One of the differences that seemed to be the most effective was to let the students make observations first. Bio1B lab instructors have a limited amount of time to present material in the lab introduction, and often default to a lecture-style presentation with instructions for how to complete the lab activities. We hope that engagement with the material will occur during the lab activities after the students are fully prepared to complete the lab. However, taking just a couple of minutes for students to make observations and discuss in pairs led to more student questions and class discussion of the material. This was as simple as presenting a photo or graph and giving students time to do a think-pair-share activity in which they discussed any patterns they could see and causes that might be driving these patterns. These activities successfully generated more student questions—and, in particular, questions about how to understand the material, rather than simply how to complete the lab.
It was not until March 2019, when participating in the CA Environmental Phenomena Summit, that I realized that this teaching technique was phenomena-based inquiry.
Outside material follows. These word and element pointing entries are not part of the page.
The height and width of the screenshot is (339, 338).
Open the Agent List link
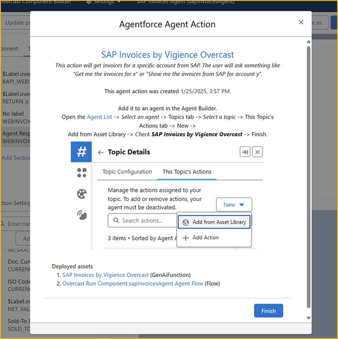pyautogui.click(x=99, y=117)
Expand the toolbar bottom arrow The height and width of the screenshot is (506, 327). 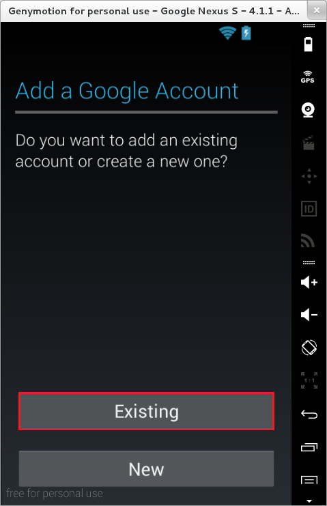(309, 501)
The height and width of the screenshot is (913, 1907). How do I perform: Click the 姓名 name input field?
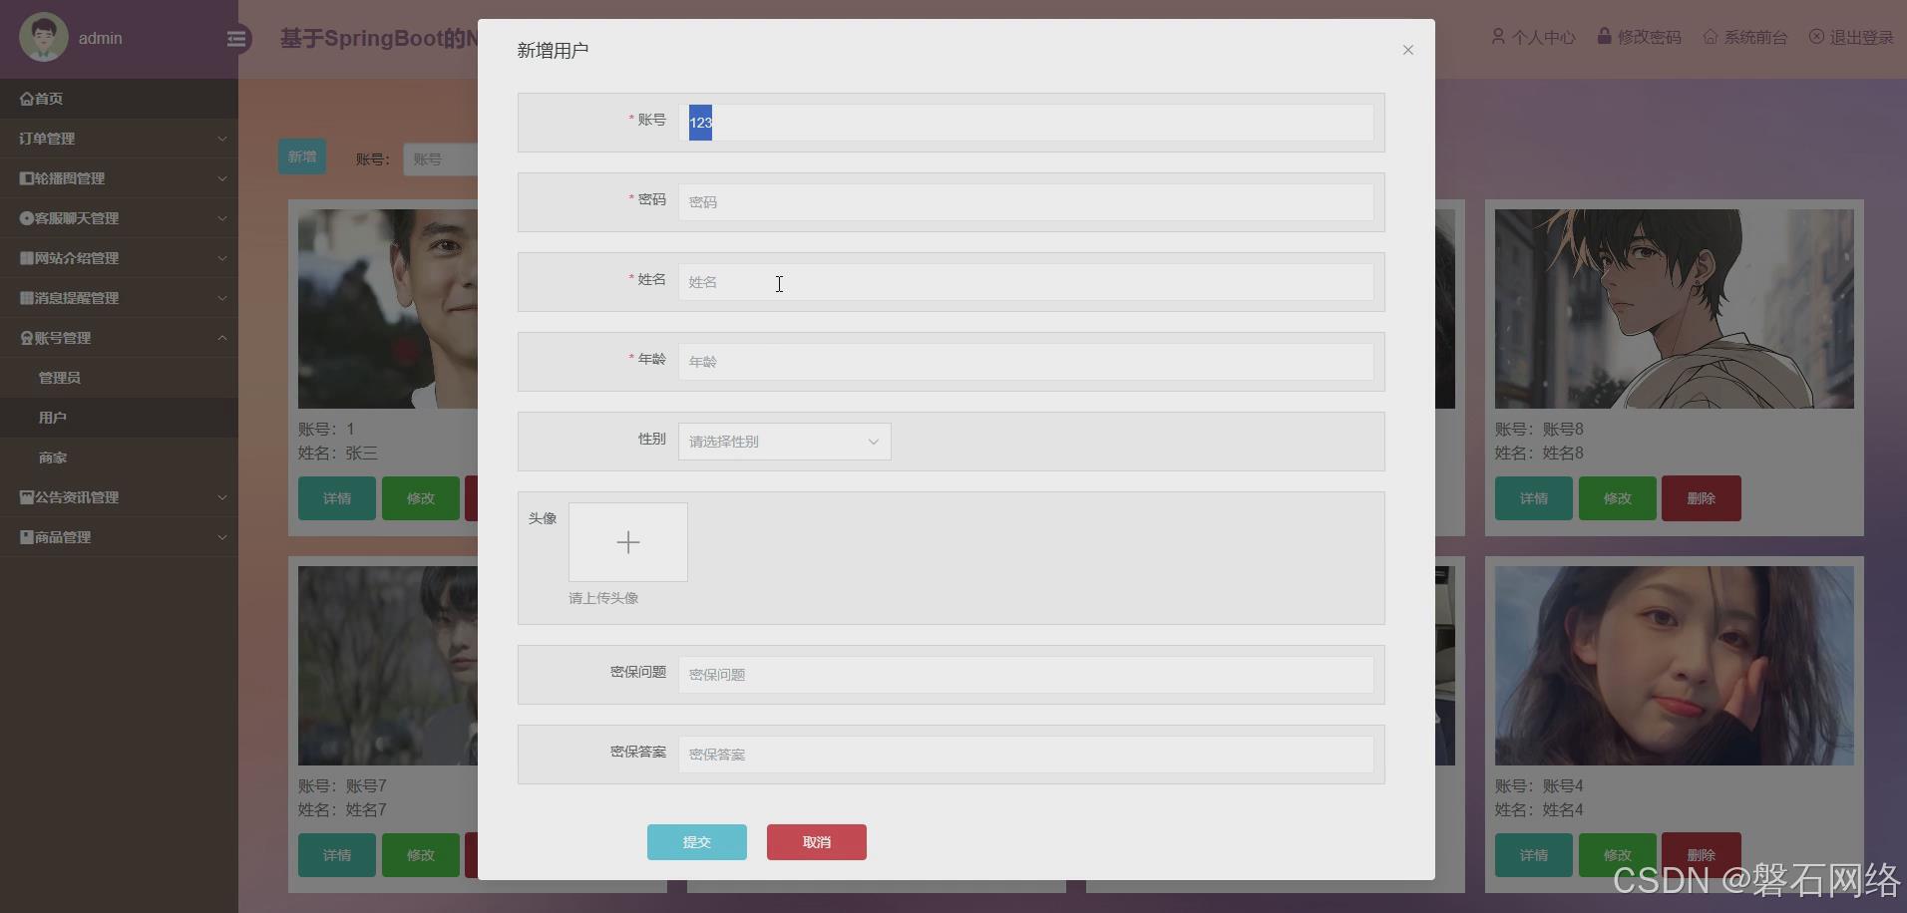tap(1026, 281)
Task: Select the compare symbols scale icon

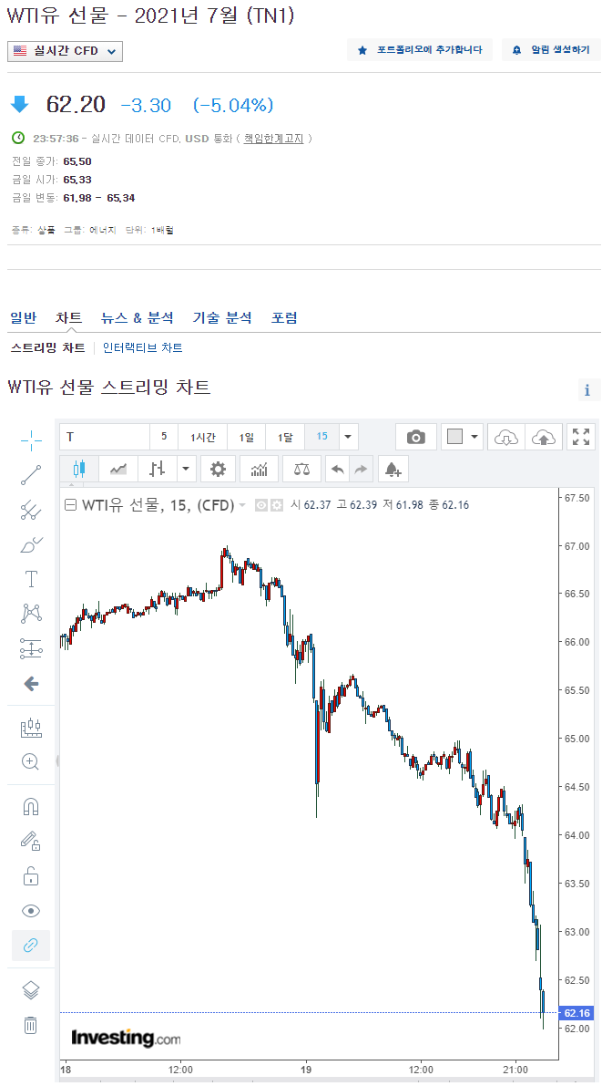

To initiate organic scientific inquiry at the K-12 level, the Next Generation Science Standards have introduced the classroom study of phenomena, or observable events that occur in the universe and that we can use science knowledge to explain or predict. As a scientist, I aim to inspire curiosity, because I have seen time and again that nurturing curiosity leads to the generation of an authentic scientific process. When I used this technique with my undergraduate students—presenting a phenomenon and allowing them to observe and discuss it before any explanations were given—I found that the approach increased their overall interest in the material and generated greater engagement and participation from the entire class.
I consider using phenomena-based inquiry to be the most effective strategy that I have incorporated into my teaching as a Graduate Student Instructor. In addition to increasing engagement with the material, I think this technique works well because it encourages even incorrect observations that can be worked through together as a class. Discussing ambiguous and confusing phenomena as a class allowed for both “right” and “wrong” ideas to emerge, helping students to become comfortable asking questions and expressing their thoughts to the class without fear of being judged. Eventually, we would work toward the correct explanations together, which often generated more questions than we started with.
I saw evidence of the effectiveness of this technique in the increase in class participation. After working with phenomena-based observation activities, we had an average of 90% participation each lab—much closer to the participation rates of the field trips. After visiting our lab section during the last part of the semester, Dr. Alan Shabel (one of the Bio1B lecture professors) remarked that “almost every student in your section engaged in the discussion” and that this was a “testament to your teaching and ability to encourage a good classroom culture.” In the end of semester teaching evaluations, 100% of the students ranked me at a 5 or above (on a 7-point scale) for “overall effectiveness” and “encouraging student questions and participation.”